There are two perspectives to the topic ‘Aids and impediments to the realisation of humanity in Islam’.  One, the aids and impediments in the teachings of Islam, and two, the aids and impediments existing within the Muslim community.

The teachings of Islam demand that there must be humanity.  As the Qur’an says, God had bestowed upon human beings the highest station. Compared to all other creatures, human beings are the noblest.  Since the human being possesses the capacity not found in any other creature, it is natural that Man be also given the noblest task, i.e. to create goodness and welfare on earth.


The term used in Islam to denote welfare is rahmah, meaning brotherly or familial affiliation.  This shows the existence of human beings in a particular social setting, primarily in familial affiliation.  This affiliation bonds a human being to other human beings.  The last prophet of Islam, Prophet Muhammad (may peace be upon him) was entrusted with the task of bringing happiness and welfare to everything that is in the heavens and on earth.  But his main concern was with fellow human beings.

Welfare as espoused by Islam, refers not only to the eternal happiness that is to succeed this earthly existence, but also the realisation of a meaningful life on this earth.  Therefore, earthly welfare goes together with the subsequent eternal happiness in the hereafter.  In fact, earthly welfare is a preparation for eternal happiness.  The term used in Islam for this state of welfare and happiness is hassanah which literally means ‘happiness’.  Thus, in their daily prayers, the believers implore God to ‘give us goodness on earth, and goodness in the hereafter’.

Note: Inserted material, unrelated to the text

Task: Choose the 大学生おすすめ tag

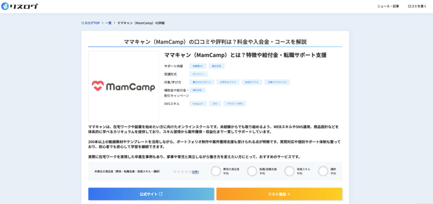Action: coord(228,82)
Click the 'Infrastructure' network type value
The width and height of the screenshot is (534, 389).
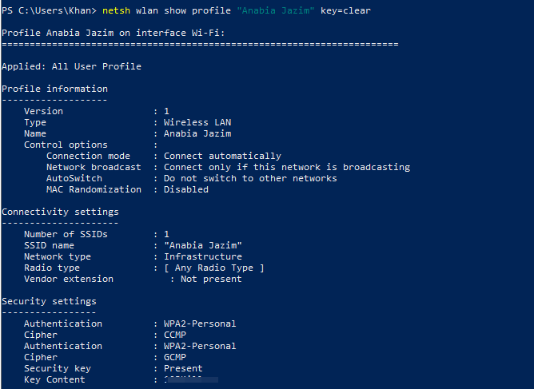click(x=202, y=256)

This sense of well-being, which cannot be separated from other types of goodness like the performance of noble deeds, denotes the qualitative dimension of the existence of human beings.  By asking its followers to realise goodness or well-being in this world as well as in the hereafter, Islam tries to link humanity to the goal of fulfilling both material as well as spiritual needs.  Thus the spiritual aspect of every deed is tied to this well-being or goodness.  This is the main point about humanity in Islam.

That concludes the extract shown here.